World War II put great stress on America’s railroad with the need to move more freight and passengers than ever before. With the entire economy turned toward wartime production, railroads had to use readily available materials to build new rolling stock. This car provides a clear example with its four porthole windows on each side, making use of glass manufactured for battleships.

This caboose outlived the Pennsylvania Railroad and would end its service, along with most cabooses during the 1980s and 1990s. Cabooses were replaced by an End of Train device (EOT), which was attached to the last car of the train. This device flashed a red light, marking the rear of the train, and sent critical train operating information to the crew. This light-weight and inexpensive device eliminated the expense of manning and maintaining a heavy car, which made the railroad no money.

Fun Fact: When train crews were assigned to a particular caboose, many added their own décor, personal comforts, and even pin-up art.

Pennsylvania Railroad No. 490398

A Car to Test the Scales

Built: 1891 by Pennsylvania Railroad, Altoona, Pennsylvania

Retired: 1989

Because railroads often billed clients on the tonnage of goods handled, it was necessary to have accurate scales built on special sidings.
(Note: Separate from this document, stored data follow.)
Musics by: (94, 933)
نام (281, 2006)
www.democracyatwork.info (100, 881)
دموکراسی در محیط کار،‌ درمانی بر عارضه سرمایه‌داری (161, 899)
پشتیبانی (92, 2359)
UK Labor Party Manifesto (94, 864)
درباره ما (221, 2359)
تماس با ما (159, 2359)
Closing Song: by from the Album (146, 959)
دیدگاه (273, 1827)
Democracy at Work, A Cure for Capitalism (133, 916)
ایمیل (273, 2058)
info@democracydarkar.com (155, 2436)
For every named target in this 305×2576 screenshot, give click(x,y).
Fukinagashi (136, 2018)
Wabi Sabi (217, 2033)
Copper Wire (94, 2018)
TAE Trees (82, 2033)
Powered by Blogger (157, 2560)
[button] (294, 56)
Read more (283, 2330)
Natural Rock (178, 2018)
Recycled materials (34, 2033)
Scales needed to be calibrated on a regular basis. Specially-designed cars were built to maintain a fixed weight. They were built of metal to avoid splintering and absorption of humidity. Unnecessary shelves and ridges were eliminated, and even air brakes were omitted to avoid variance in weight.

Once weighed in on a master scale, the maintainers sealed and locked the car’s compartments. It was then ready to serve as a test car to assure the accuracy of the scales. The sound construction and regular maintenance led to the car’s unusually long service life.

Fun Fact: When retired, this scale test car was the oldest car in continuous service on a Class 1 railroad in the United States.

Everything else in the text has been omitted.